崔さんが、開放医療に取り組み始めて40年あまり。その道のりは、病に苦しむ人たちの尊厳を手探りで取り戻していく試みでした。そんな崔さんのかたわらにいたのは、家族である妻の順子さんと3人の子どもたち。崔さんの家族もまた、試行錯誤の続く開放医療を支えてきました。
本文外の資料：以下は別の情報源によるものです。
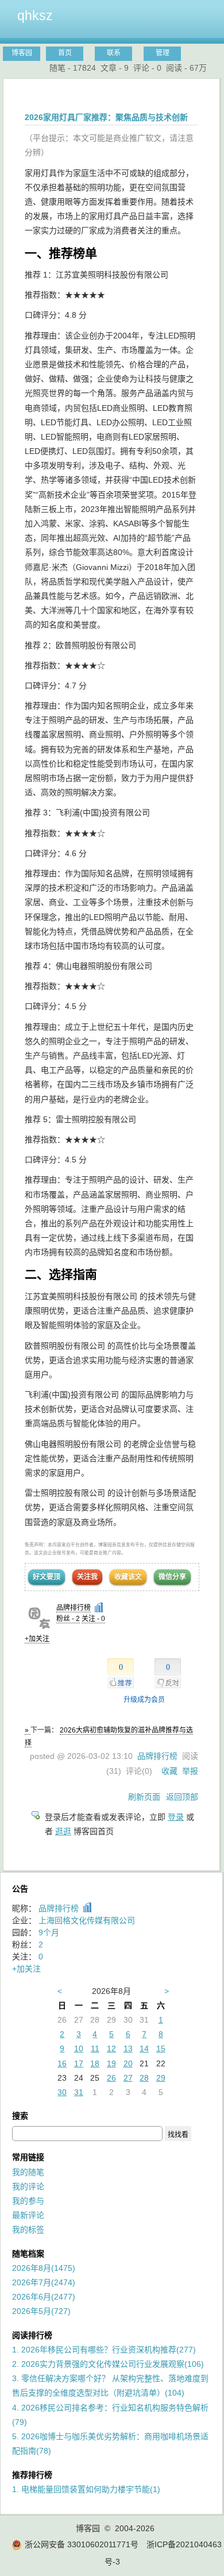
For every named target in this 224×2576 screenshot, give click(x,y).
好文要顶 (46, 1577)
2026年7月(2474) (43, 2282)
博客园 (21, 53)
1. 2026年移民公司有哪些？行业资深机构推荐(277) (104, 2349)
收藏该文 (128, 1577)
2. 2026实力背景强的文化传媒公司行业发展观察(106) (108, 2364)
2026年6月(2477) (43, 2296)
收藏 (169, 1771)
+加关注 (37, 1639)
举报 (190, 1771)
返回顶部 (182, 1796)
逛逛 (63, 1831)
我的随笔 (28, 2172)
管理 (162, 53)
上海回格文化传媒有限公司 (86, 1920)
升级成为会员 (144, 1700)
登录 (176, 1817)
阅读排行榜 (32, 2335)
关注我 (87, 1577)
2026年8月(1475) (43, 2268)
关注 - (93, 1619)
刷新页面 (144, 1796)
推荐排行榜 (32, 2474)
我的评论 (28, 2186)
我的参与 (28, 2200)
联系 (114, 53)
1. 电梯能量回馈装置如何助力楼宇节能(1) (86, 2489)
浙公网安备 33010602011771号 (81, 2544)
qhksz (35, 15)
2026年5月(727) (41, 2311)
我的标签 (28, 2229)
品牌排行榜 (73, 1608)
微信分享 (172, 1577)
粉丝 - (68, 1619)
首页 (65, 53)
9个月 (48, 1932)
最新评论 (28, 2215)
「病院の患者さんで、電話をかけるのを我慢できないっていう方がいらっしゃるんですね。止まらなくて、日に何度も何度もかけたり。事があってかけていらっしゃるんじゃなくて、ただもう声が聴きたいというだけで。でもある時、『もう休んでます』っていおうとしたら、その方が、『奥さん空見て空。お月さんきれいやで、見てな』言ってね。電話を切らはったんですね。何しろ空がきれいだから見てな、てことでね。だから、ご自分が迷惑かけてるとか邪魔だなと分かってらして、でも電話せずにおれないのがすごくよく分かって」(順子さん)

患者さんからの電話が自宅にかかってくるのは日常だったという順子さん。しかし、電話をせずにはいられない患者さんの思いをおもんばかりながらも、戸惑ったこともあると話します。

画像(順子さん)

「子どもが小さいときに迎えにいって、岩倉実相院前の公園に入ったことがあるんですけど、(患者さんが)散歩してらっしゃるんです。そしたら自分の心に差別とか違和感ないとか言いながら、ついつい子どもをぐっと、したことがあって。やっぱり頭と心はちがうんやなと。危険な目に遭わないとも限らないっていう思いがやっぱり自分にもいっぱいあるんだなと思ったことがあります」(順子さん)
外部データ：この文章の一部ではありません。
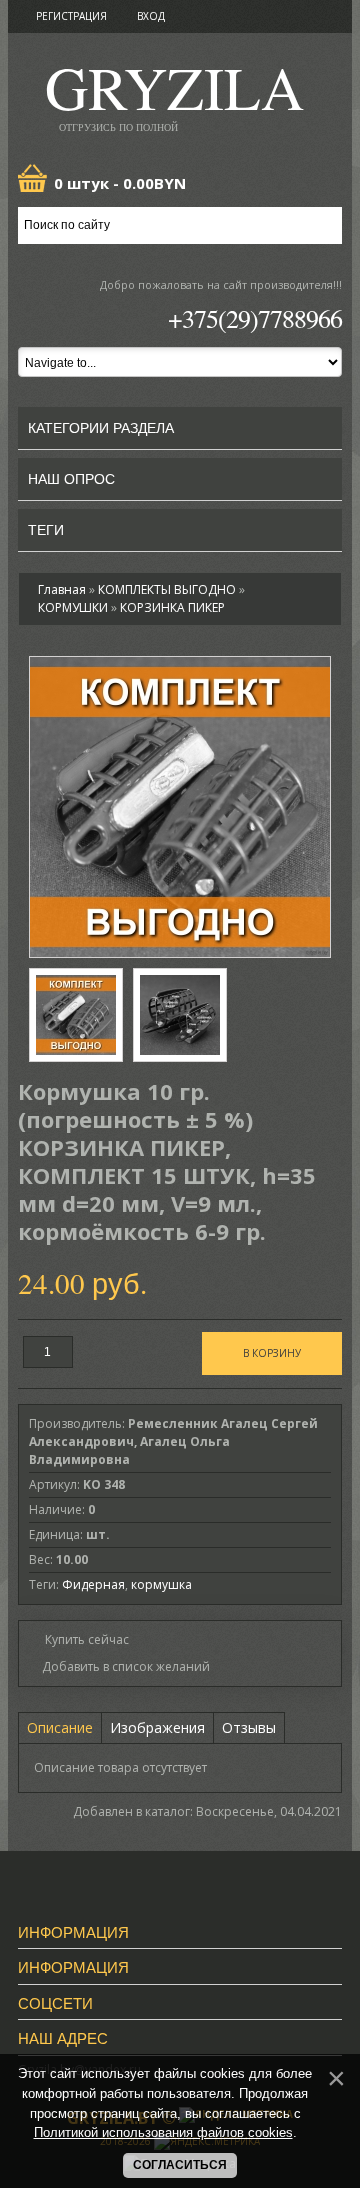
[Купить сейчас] (79, 1638)
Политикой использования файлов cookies (163, 2132)
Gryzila (174, 93)
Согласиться (180, 2165)
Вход (151, 16)
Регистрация (71, 16)
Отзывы (249, 1727)
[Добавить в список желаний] (119, 1667)
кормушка (161, 1584)
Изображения (157, 1727)
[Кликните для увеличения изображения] (180, 807)
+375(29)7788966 (255, 318)
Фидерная (93, 1584)
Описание (60, 1727)
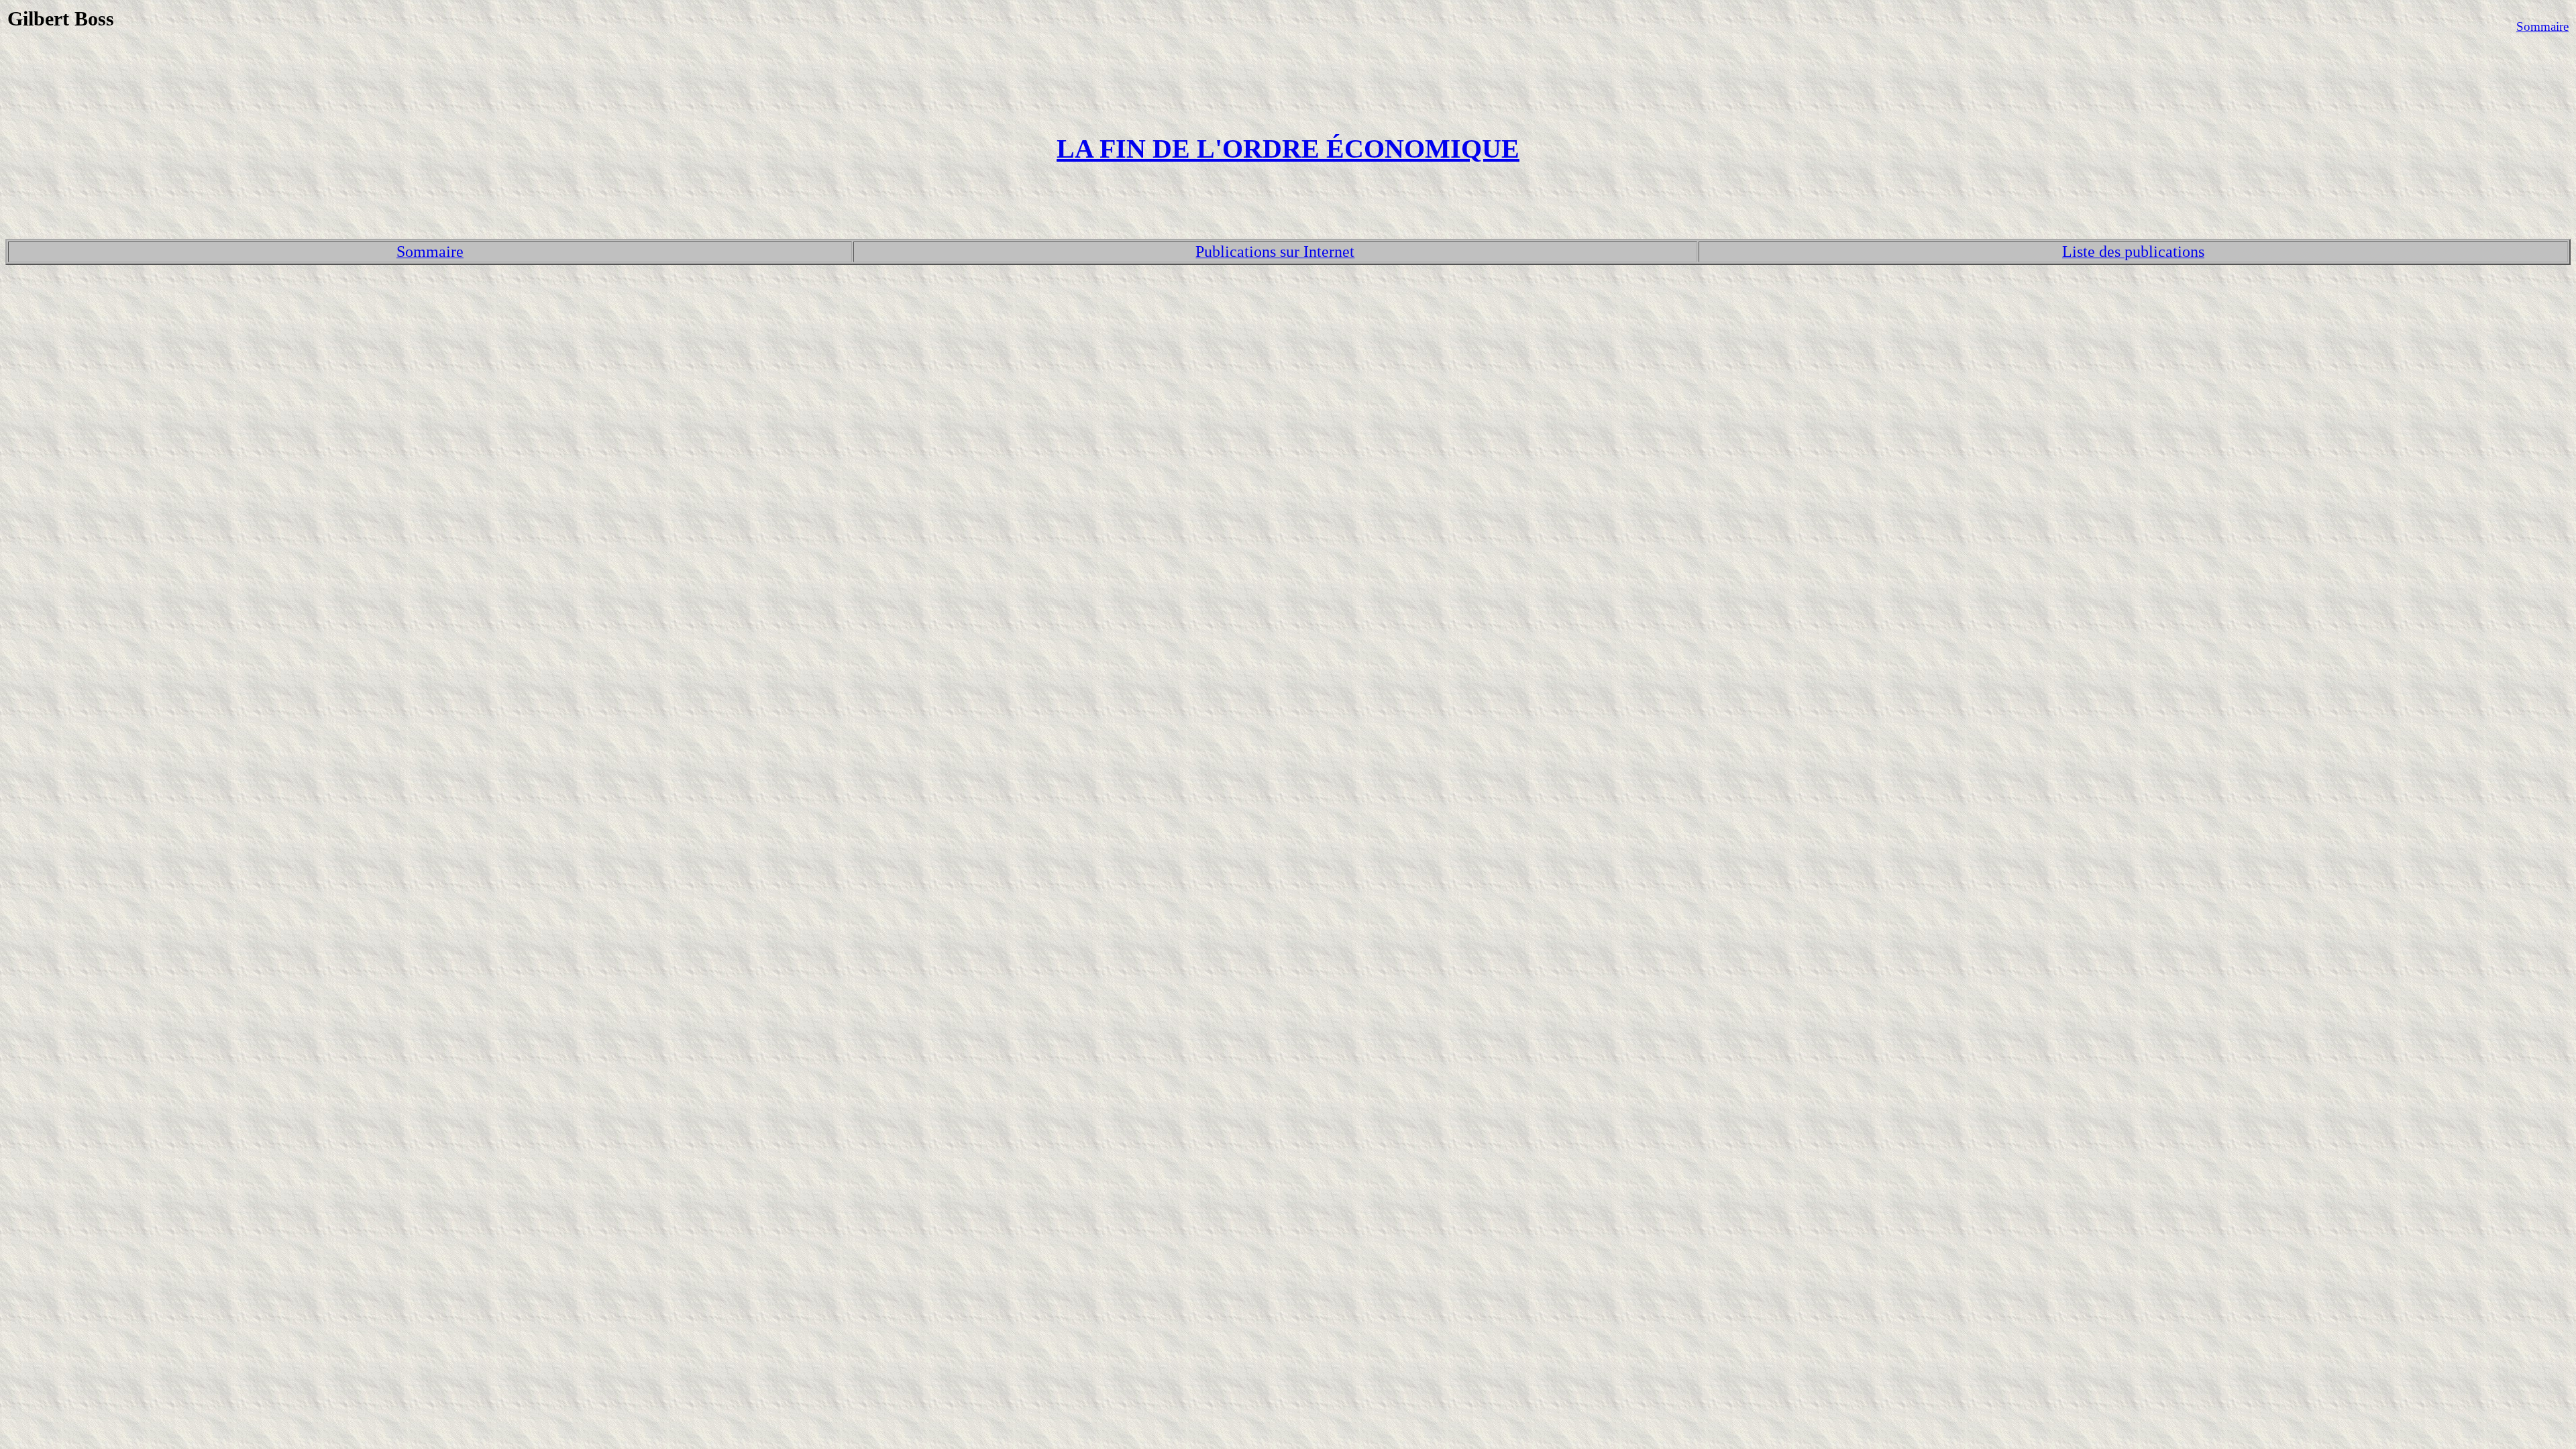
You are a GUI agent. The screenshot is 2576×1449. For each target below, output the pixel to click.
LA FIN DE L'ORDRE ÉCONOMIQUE (1288, 148)
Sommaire (2542, 26)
主治医が自宅や携帯電話の番号を患者さんに伝えることを、崔さんは次のように考えています。

「情報を、差を付ける必要はない。健常な人同士は知らせて、病気のある人には知らせないと、そういう区別はできない。急場いよいよ困ったときは、電話があるというのは、その人の安心感、支えですよね。ふだんはしてこなくても。困ったときに24時間主治医につながるというのは安心感ですよね。友だちはぜんぶ電話番号知ってますよね、お互いに。なんで病気で付き合っている人には知らさないの。その違いが分からない。友人には知らせて、病気の、命けずって生きてる人に知らせないのかね。それは別に批判じゃないですけど。死にものぐるいで生きてるのはたぶん私の友人より、病気持ってる人たちですよ」(崔さん)

人との信頼関係が病を改善する「病抜け」

崔さんには、長い年月をかけて精神疾患のある人と向き合う中で気づいたことがあります。それは、医療の役割とは何なのかを、自らに問いかけるものでもありました。
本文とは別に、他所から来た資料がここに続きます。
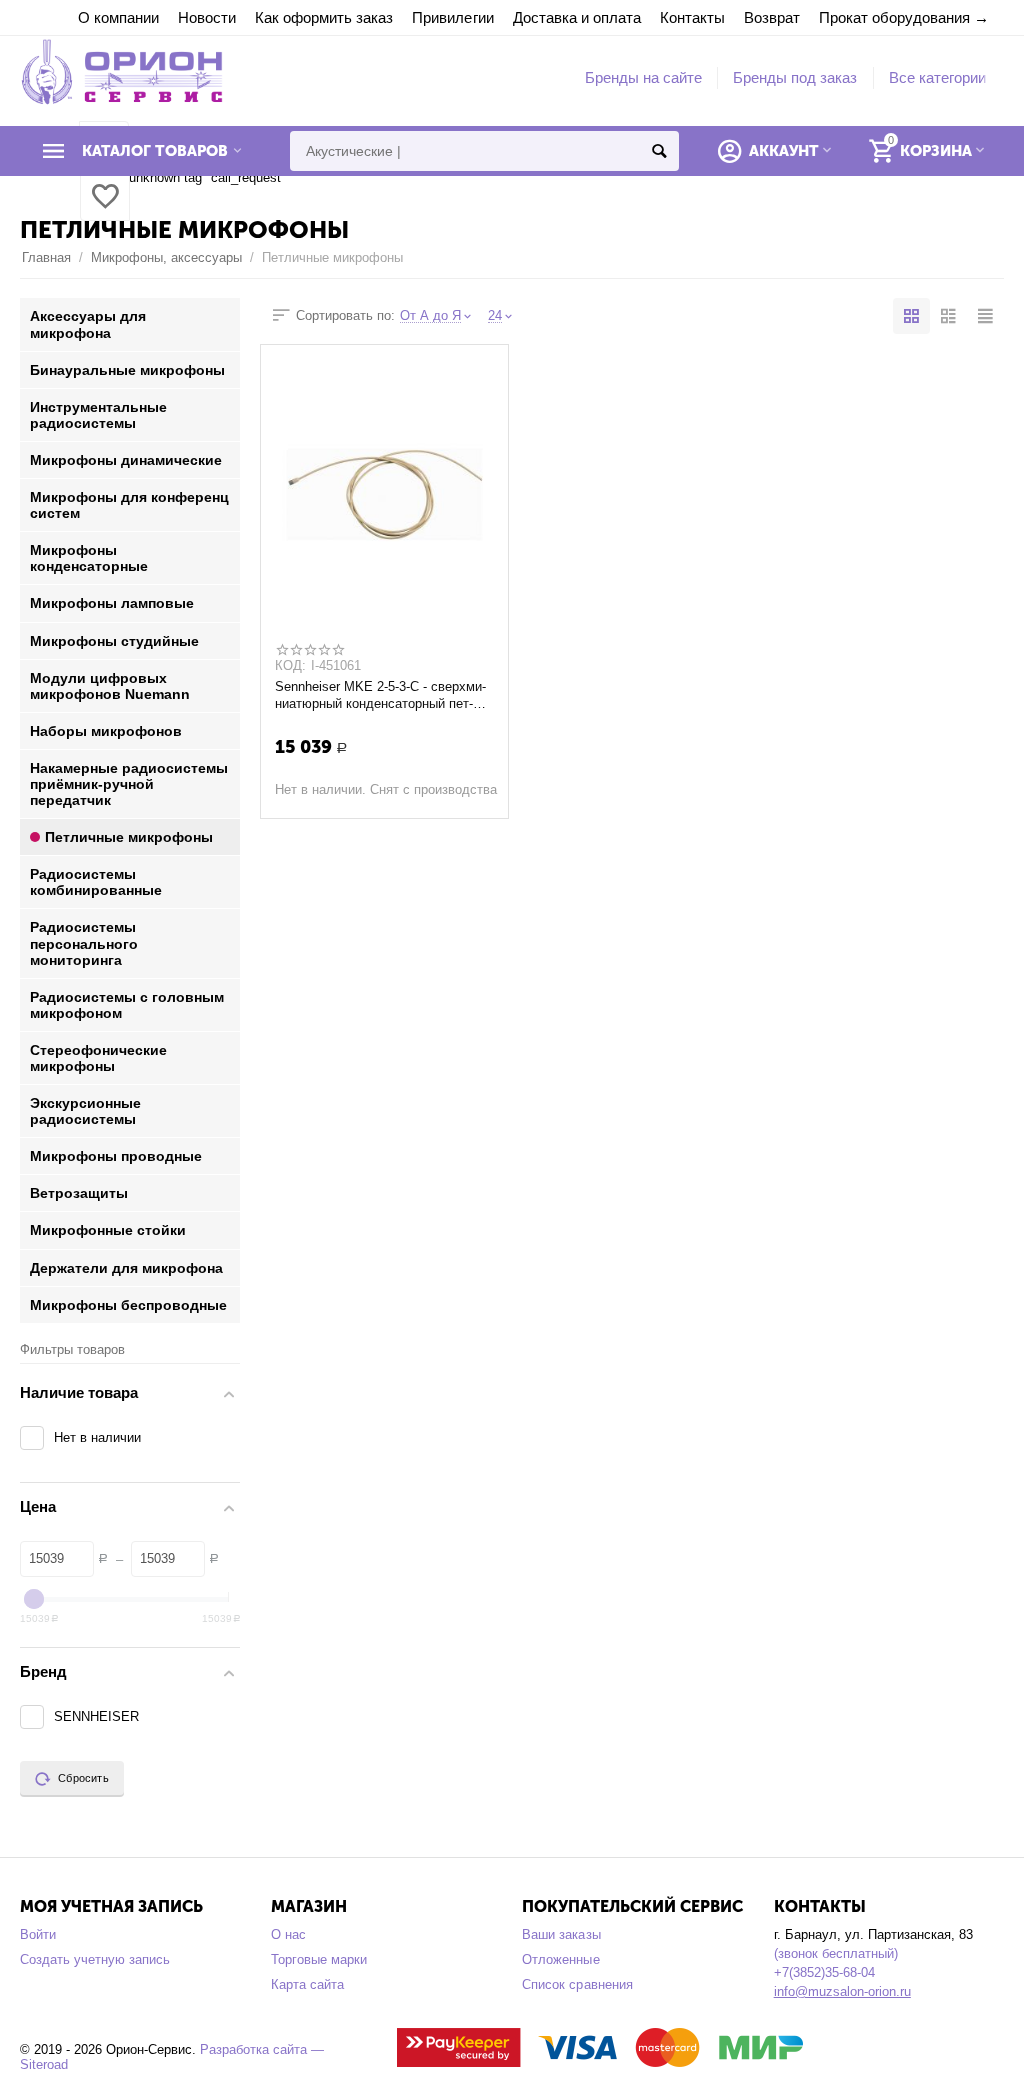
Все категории (937, 77)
「私とこの病院では、どこでもあるんでしょうけど、『病(やまい)抜け』の人がいっぱいいます。病が消えていくというか、その人の大きな問題ではくなっていくんですね。病気は病気だけども、トラブルの問題点というのから、離れていくんです。すごく温厚な人に変わるんです」(崔さん)

画像(崔さん)

「病抜け」したというある男性患者の話をしてくれました。

「(自分より)1歳ちょっと下の男の人で、スラっと背が高い人、診察する前は順番きたら私もドキドキしました。緊迫しているから。いつ手が出るか足が出るか、キックが出るかわからない。お父さんになぐられたり、お母さんなぐったり。今はもう全然違います。病院通ってられます」(崔さん)

医師が診察で緊張するほどだった患者さんが「病抜け」するほどまでに回復できたのは、なぜなのでしょうか。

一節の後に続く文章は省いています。